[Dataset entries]
[Start of Attachment]

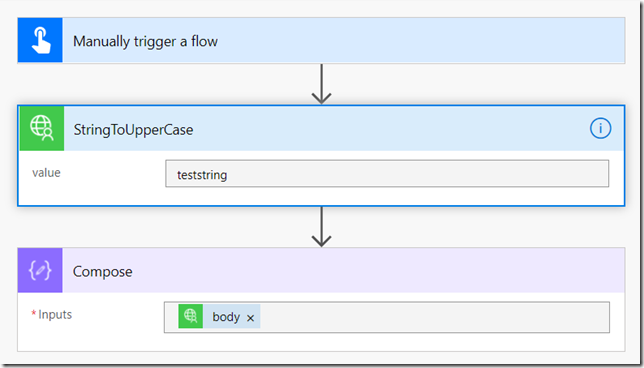Click the arrow below Manually trigger a flow
Image resolution: width=644 pixels, height=368 pixels.
(322, 84)
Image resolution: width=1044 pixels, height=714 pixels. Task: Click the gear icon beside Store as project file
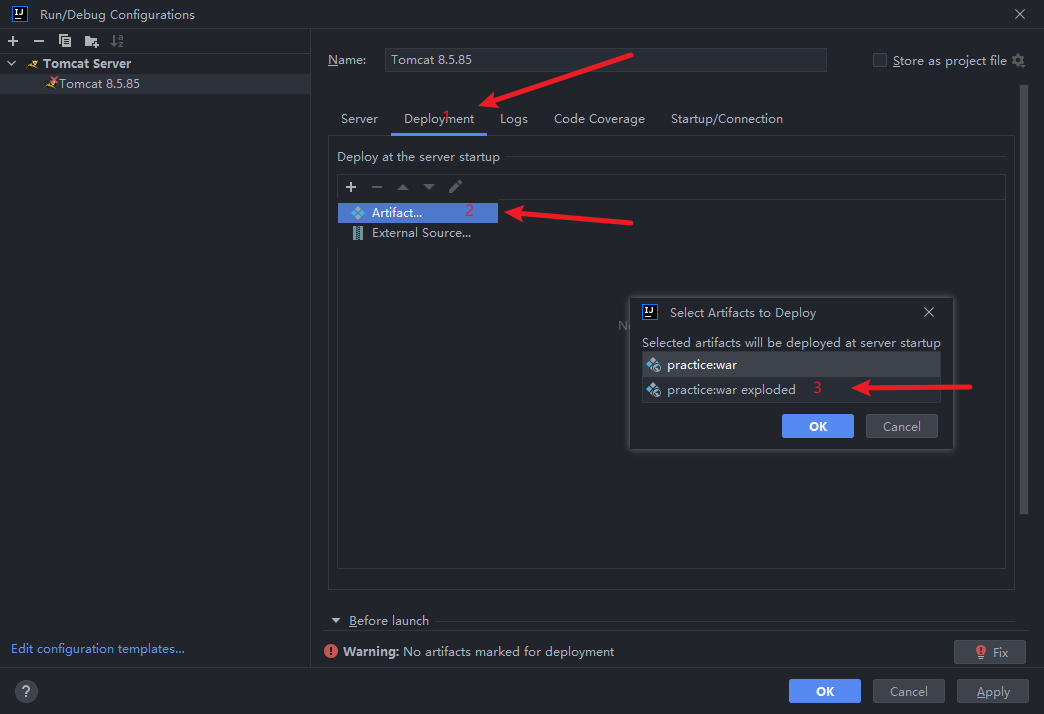click(x=1018, y=61)
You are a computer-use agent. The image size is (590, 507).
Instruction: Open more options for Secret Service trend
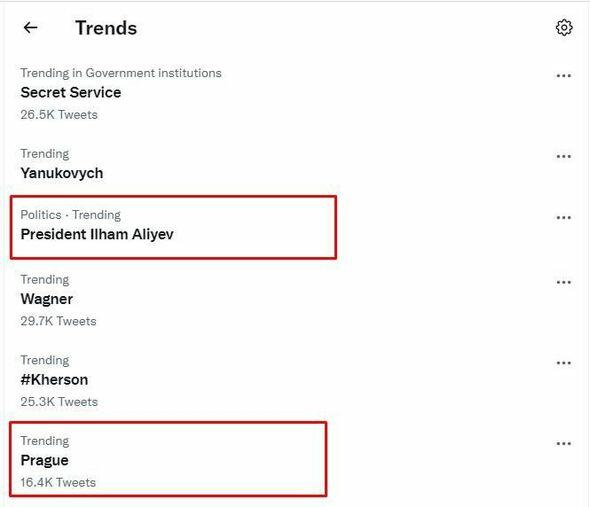pyautogui.click(x=563, y=76)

[End of Attachment]

- GOAL OF THE EXERCISE
No pictures belong in the output. It should reproduce exactly the lines from the one containing "You are a computer-use" through the end of the data, both ends included.

- ANSWER TO THE EXERCISE
You are a computer-use agent. The image size is (590, 507).
Instruction: Open more options for Secret Service trend
pyautogui.click(x=563, y=76)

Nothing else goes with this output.